Guyana Diaspora

'89 percent of Guyana 's graduate population live and work in the 30 relatively rich countries of the Organisation for Economic Co-operation and Development (OECD) -"Fruit that falls far from the tree",
The Economist, 03 November 2005'

It is estimated that there are as many Guyanese living overseas as they are in Guyana
They are spread out far and wide to almost every country on the planet
This blog was created to chronicle the news and and stories of the Diaspora

Wednesday, April 05, 2006

Poet and Playwright

Born on 21 June 1949 in British Guiana (now Guyana). John Agard worked for the Guyana Sunday Chronicle newspaper as sub-editor and feature writer before moving to England in 1977, where he became a touring lecturer for the Commonwealth Institute.

Playwright, poet, short-story and children's writer John Agard was born on 21 June 1949 in British Guiana (now Guyana). He worked for the Guyana Sunday Chronicle newspaper as sub-editor and feature writer before moving to England in 1977, where he became a touring lecturer for the Commonwealth Institute, travelling to schools throughout the UK to promote a better understanding of Caribbean culture.

In 1993 he was appointed Writer in Residence at the South Bank Centre, London, and became Poet in Residence at the BBC in London, an appointment created as part of a scheme run by the Poetry Society in London. He also played a key role in the 'Windrush' season of programmes in 1998. He won the Paul Hamlyn Award for Poetry in 1997 and has travelled extensively throughout the world performing his poetry.
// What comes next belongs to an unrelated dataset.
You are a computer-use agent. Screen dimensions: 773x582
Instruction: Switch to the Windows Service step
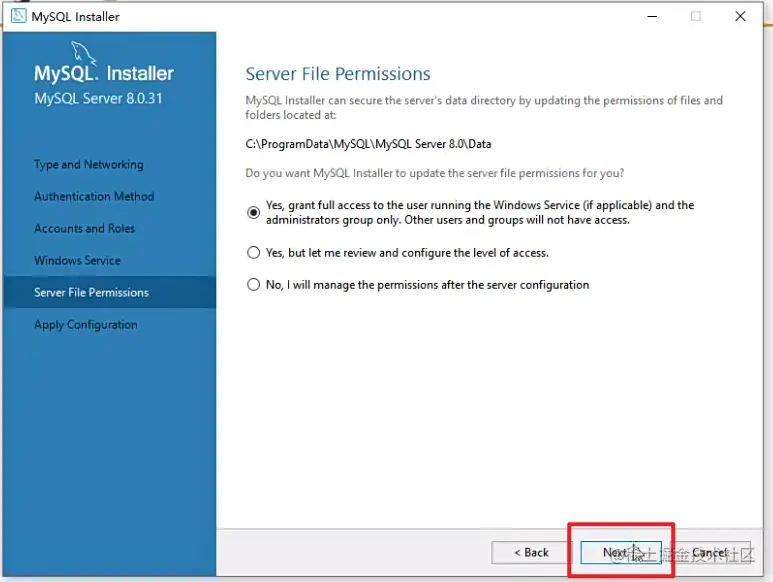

His published poetry includes Man to Pan (1982), winner of the Casa de las Américas Prize, Limbo Dancer in Dark Glasses (1983), Mangoes and Bullets: Selected and New Poems 1972-84 (1985) and Weblines (2000). He is also the author of many children's books, including Lend Me Your Wings (1987), which was shortlisted for the Nestlé Smarties Book Prize. He has contributed to, and edited, several anthologies, including The Penguin Book of Caribbean Verse (1986), and is also co-editor of A Caribbean Dozen (1994) with his partner, the poet Grace Nichols, with whom he also co-wrote No Hickory, No Dickory, No Dock in 1991. Their latest collaboration is From Mouth to Mouth (2004), an anthology of poems handed down from all over the world.

John Agard lives in south-east England.

Critical Perspective
By Peter Forbes
Agard is a mesmeric performer and there is something distinctly Puckish about him. Mayhem, overturning the established order appeals to him. He also has a lush sensual side, expressed in some fine erotic poems. Although he has lived in England since 1978 his imagination is still deeply Caribbean.

Agard often writes sequences and books constructed around a single theme. His first book Man to Pan (1982) celebrated the steel drums of calypso. In Limbo Dancer in Dark Glasses (1983), limbo, having originated on the slave ships, is seen as iconic of Caribbean culture. Since his move to England his poetry has become less elemental, more satirical and pointed. Typical is 'Listen Mr Oxford Don' from Mangoes and Bullets (1985)

'He has been prolific in recent years with From the Devil's Pulpit (1997) and Weblines (2000). From the Devil's Pulpit explores the omnipresence of satanic influence in modern life: For Agard, the Devil is a necessary evil, an anarchic force, insinuating himself at every level of modern life. The Devil rearranges Mrs Thatcher's St Francis speech from the steps of No. 10 Downing Street.

Weblines is a book of selected and new poems, reprinting 'From Man to Pan' and 'Limbo Dancer in Dark Glasses', along with a new set of Ananse poems. Ananse is the traditional spider prophet - trickster and spider hero - of the Caribbean. The Ananse stories are primal stories - creation myths. Typical is 'How Wisdom and Commonsense were Scattered'. In prose paraphrase the story is: Ananse gathers up all the wisdom into a gourdpot but with the gourdpot hanging from his belly he could no longer climb a tree. His youngest child tells him to put the gourdpot on his head. In vexation at having his sum of wisdom questioned and added to in this way, Ananse throws the pot down and wisdom is scattered. Agard has helped to make Caribbean culture accessible to a wide audience.

One way in which he has done this has been to write for children. His many books, often illustrated, are as philosophical as his adult books but entirely accessible to children. In Come Back to Me My Boomerang (2001) he has a dialogue between a circle and a square on the respective virtues of rectangularity and circularity. In Get Back, Pimple (1996) he has a poem in which the animals dream of exploiting humans in the way that humans exploit them.

He has also written a play for schoolchildren, The Great Snakeskin (1993).